I have a physical model which takes $\sim50$ parameters and gives $\sim 2000$ outputs taking tens of minutes to run. I need to optimise these parameters to give outputs as close as possible to data by minimising the $\chi^2$. The problem of course is that it is expensive to evaluate and, probably worse, that there are so many parameters. Nelder-Mead for example fails to converge in an acceptable number of iterations.
I know very similar questions have been asked before but the key difference in this case is that it is quite intuitive to fit to the data to some extent by hand. This means the parameters are already reasonably close to optimal from the start, so even a local optimum could be fine.

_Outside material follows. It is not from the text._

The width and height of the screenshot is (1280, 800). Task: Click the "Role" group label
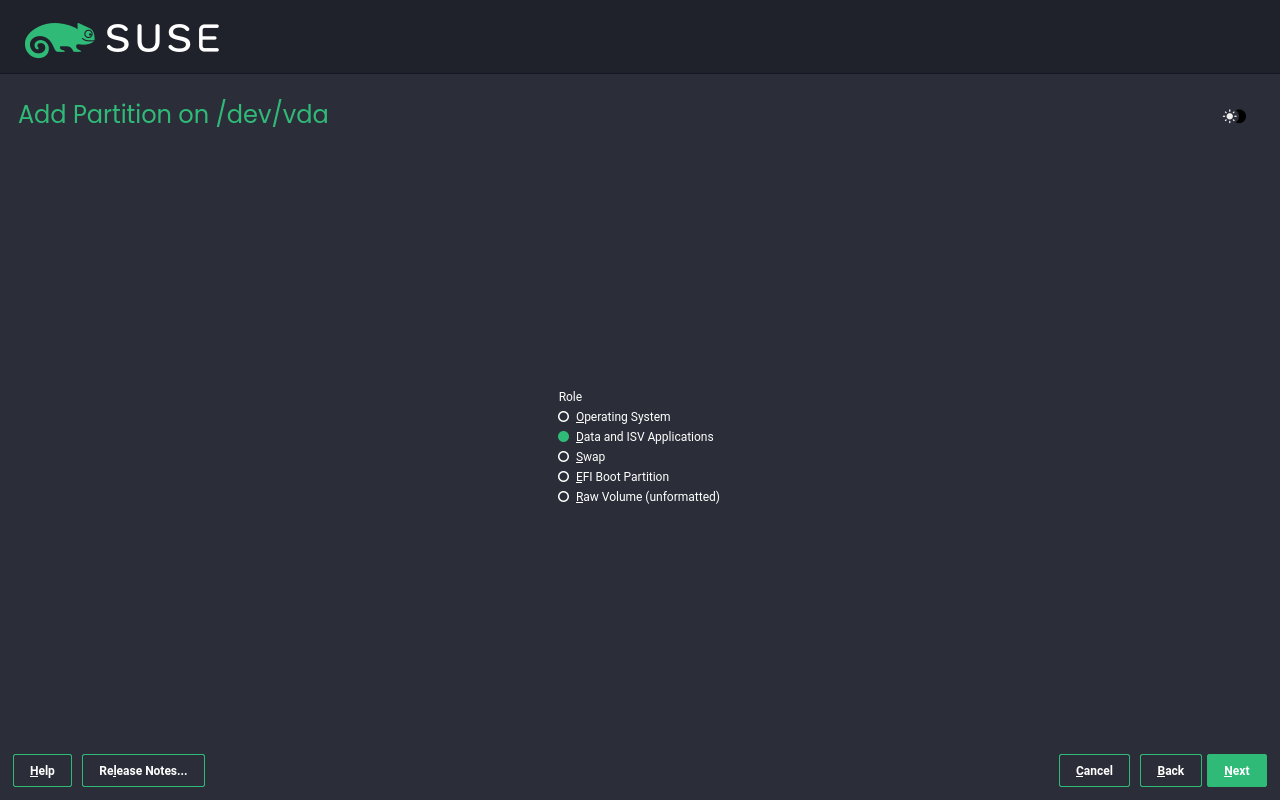(x=570, y=397)
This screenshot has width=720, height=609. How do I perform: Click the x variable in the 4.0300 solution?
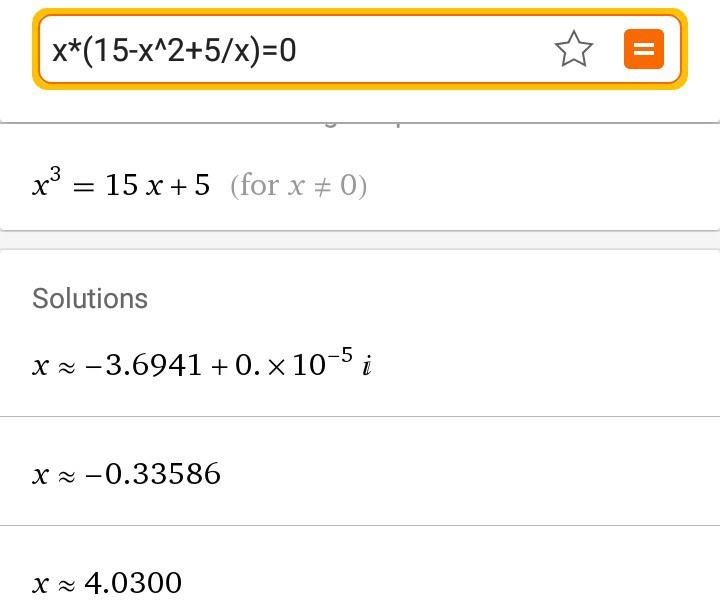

Would this fact alter the approach? Many of the answers in Optimization when Cost Function Slow to Evaluate for example suggest Bayesian optimisation, but this assumes a black box function and the stochastic nature feels somewhat wasteful. Maybe I am wrong however and it would actually still be a good approach.
So, is there maybe an approach more suitable for this case (when one is already close to the optimal point and there are a large number of parameters)? Perhaps some kind of machine learning algorithm would be able to learn how certain parameters affect the output in a similar way to how it can be done by hand and hence more efficiently optimise it to the data, or maybe Bayesian optimisation would in fact be fine if somehow limited to the region around the optimal point?